# LeetCode 436: Find Right Interval

## Problem Restatement

We are given a list of intervals.

Each interval is:

```python
[start, end]
```

For each interval `i`, we need to find another interval `j` such that:

```python
intervals[j][0] >= intervals[i][1]
```

In words, interval `j` must start at or after interval `i` ends.

Among all valid intervals, we need the one with the smallest start point.

Return the original index of that interval.

If no such interval exists, return `-1` for that interval.
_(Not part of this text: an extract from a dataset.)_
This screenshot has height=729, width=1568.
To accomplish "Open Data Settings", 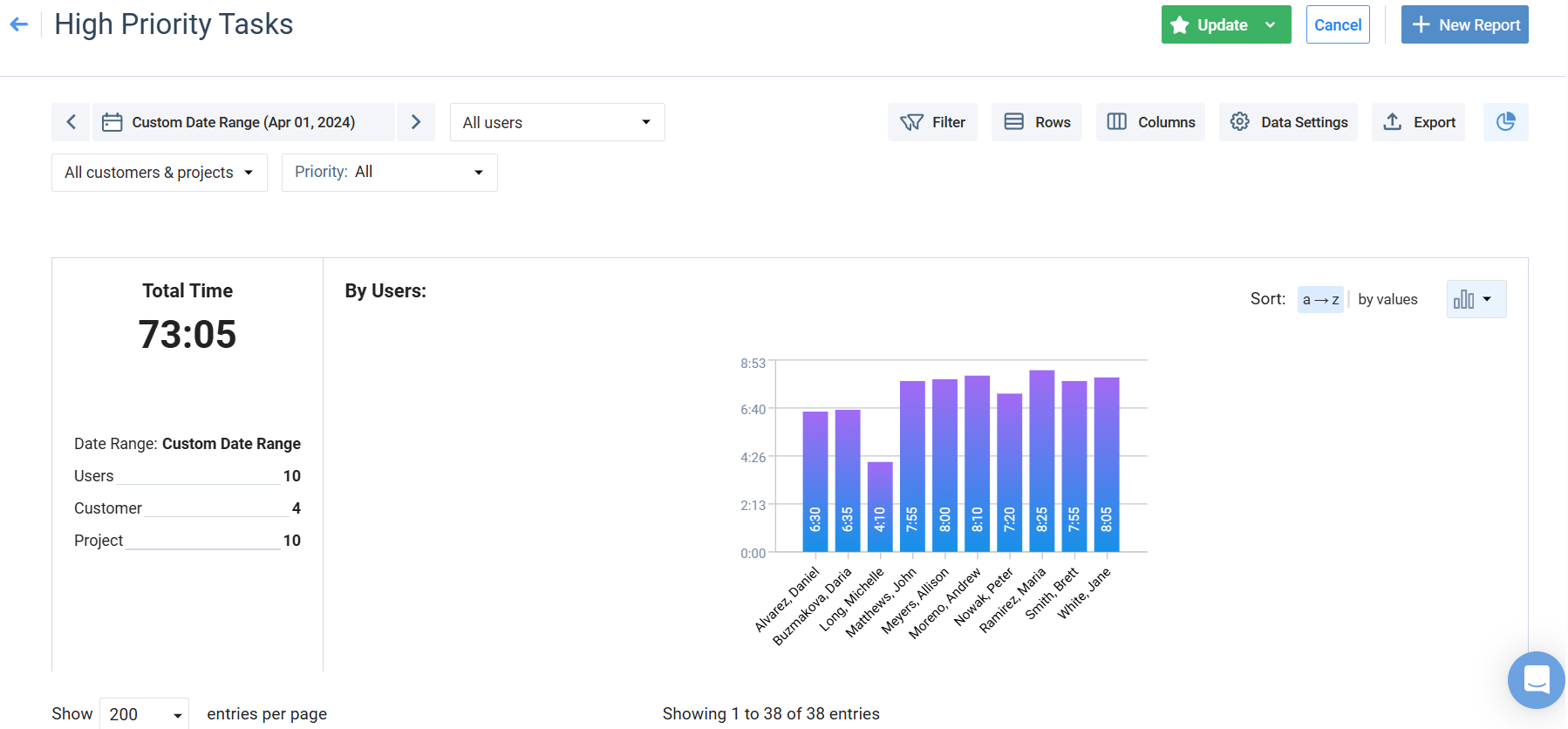I will click(x=1288, y=122).
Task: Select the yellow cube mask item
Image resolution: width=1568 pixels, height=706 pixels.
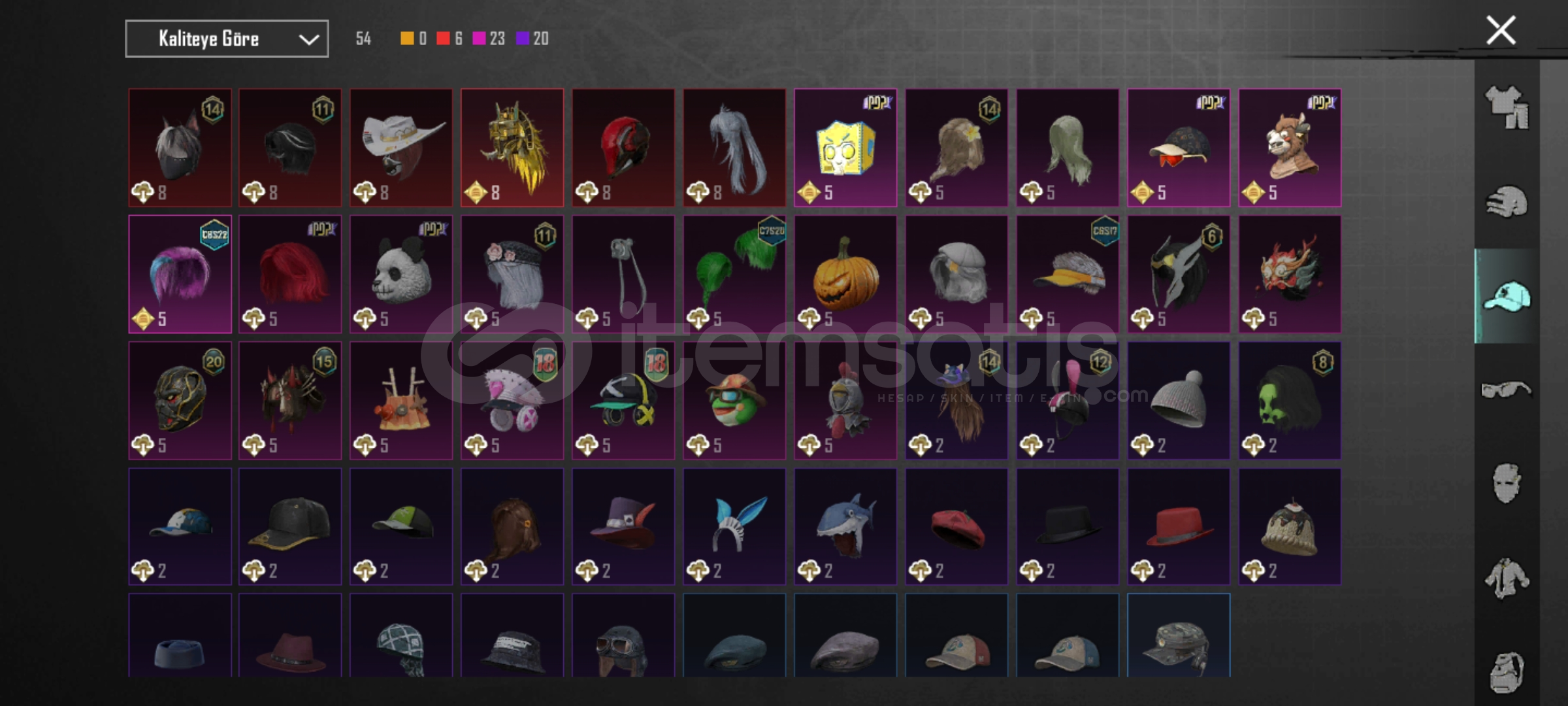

The problem also says every start point is unique, and `i` may equal `j`. ([leetcode.com](https://leetcode.com/problems/find-right-interval/))

## Input and Output

| Item | Meaning |
|---|---|
| Input | `intervals`, a list of `[start, end]` pairs |
| Output | A list of indices |
| Right interval condition | `start_j >= end_i` |
| Tie rule | Choose the interval with the smallest valid start |
| Missing right interval | Return `-1` |
| Start points | Unique |

Example function shape:

```python
def findRightInterval(intervals: list[list[int]]) -> list[int]:
    ...
```

## Examples

Example 1:

```python
intervals = [[1, 2]]
```

There is only one interval.

Its end is `2`, but no interval starts at or after `2`.

Answer:

```python
[-1]
```

Example 2:

```python
intervals = [[3, 4], [2, 3], [1, 2]]
```

For `[3, 4]`, we need a start point at least `4`.

No interval has that.

So answer at index `0` is `-1`.

For `[2, 3]`, we need a start point at least `3`.

The interval `[3, 4]` starts at `3`, and its original index is `0`.

So answer at index `1` is `0`.

For `[1, 2]`, we need a start point at least `2`.

The interval `[2, 3]` starts at `2`, and its original index is `1`.

Answer:

```python
[-1, 0, 1]
```

Example 3:

```python
intervals = [[1, 4], [2, 3], [3, 4]]
```

For `[1, 4]`, no interval starts at least `4`.

For `[2, 3]`, the interval `[3, 4]` starts at `3`, so its index is `2`.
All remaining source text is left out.